GOAL: Turn the entries into a numbered list, from the line containing "Task: Expand the Categories filter section" through the last entry, skipping any blank lines and leaving out the pictures.

- - - - -

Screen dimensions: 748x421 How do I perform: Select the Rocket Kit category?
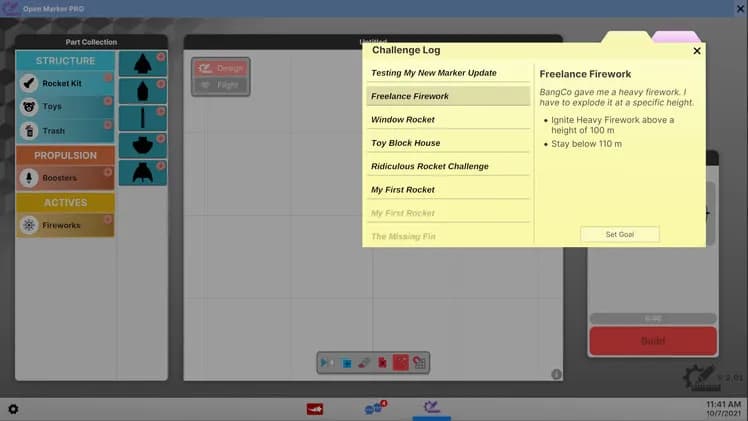pos(64,84)
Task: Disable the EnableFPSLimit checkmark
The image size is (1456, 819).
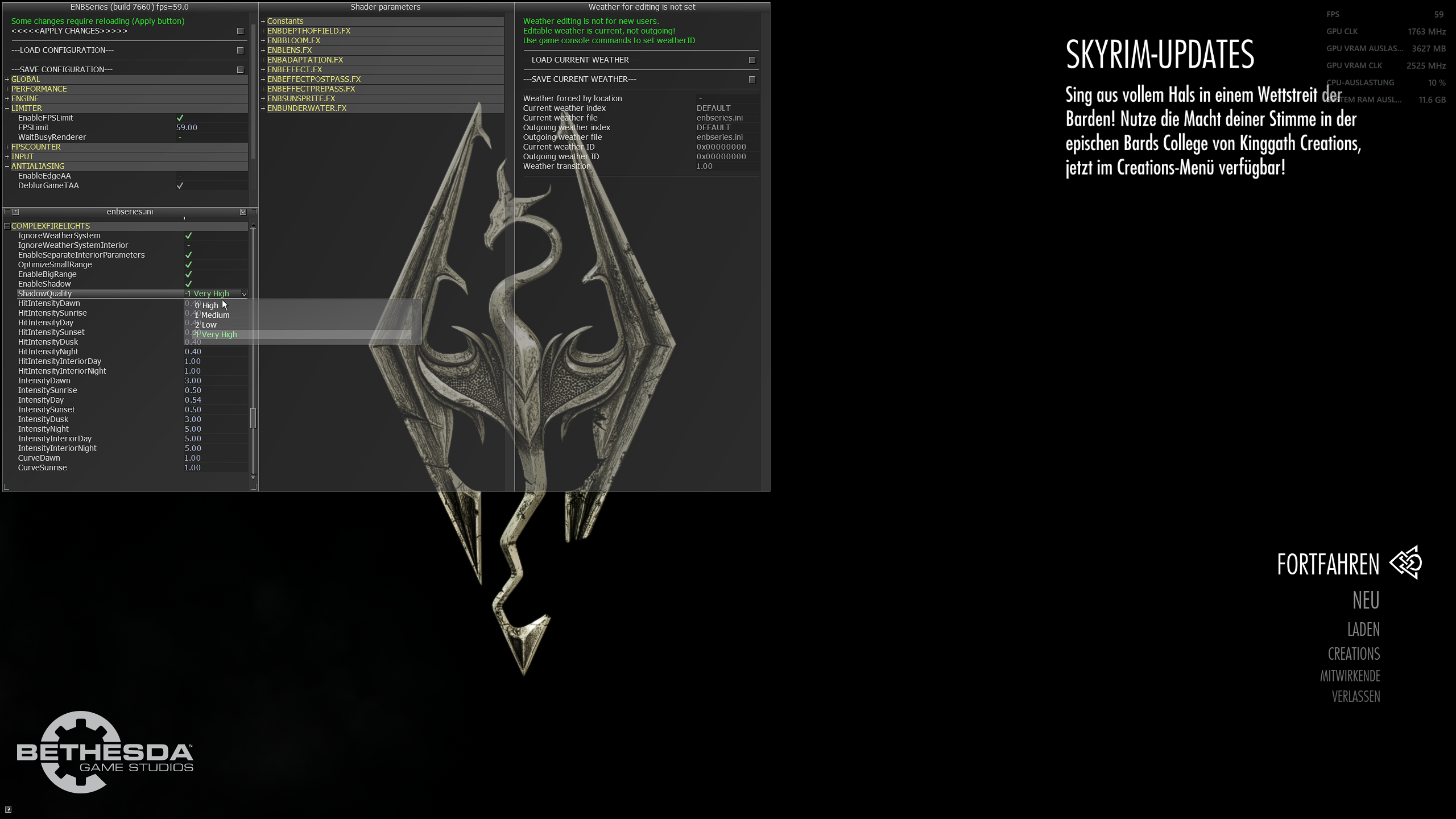Action: tap(180, 118)
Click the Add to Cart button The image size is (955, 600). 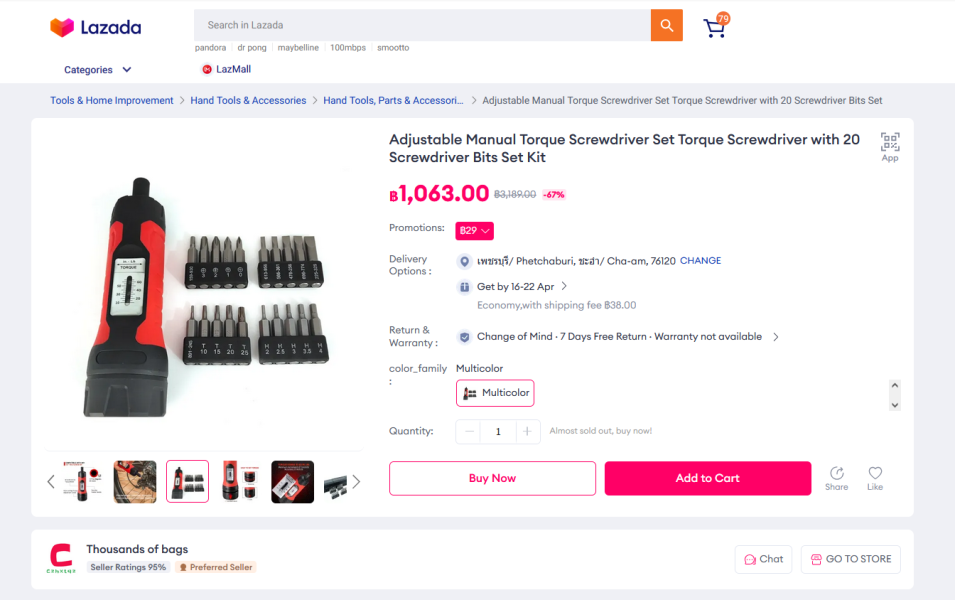point(708,478)
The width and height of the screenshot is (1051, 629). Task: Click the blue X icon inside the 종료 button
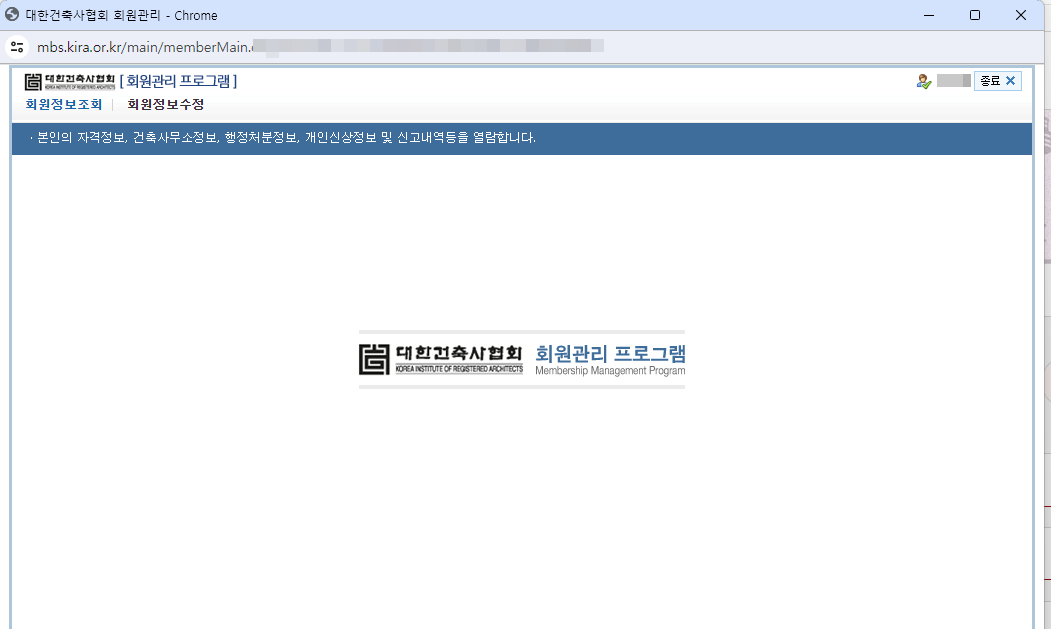click(1012, 81)
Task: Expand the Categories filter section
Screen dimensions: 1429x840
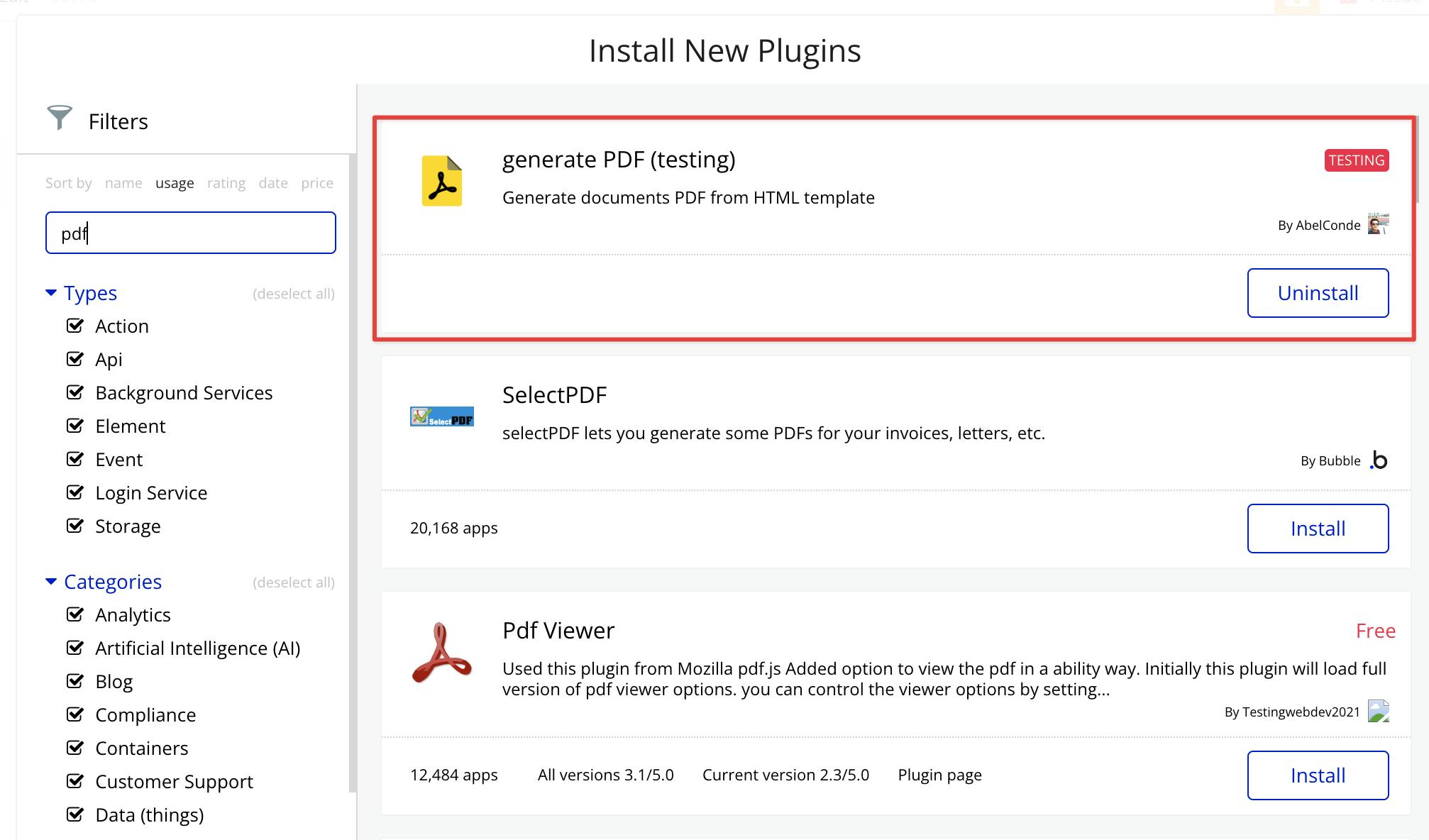Action: pos(112,582)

- - - - -

TASK OUTPUT:
1. Task: Expand the Categories filter section
2. Screen dimensions: 1429x840
3. Action: pos(112,582)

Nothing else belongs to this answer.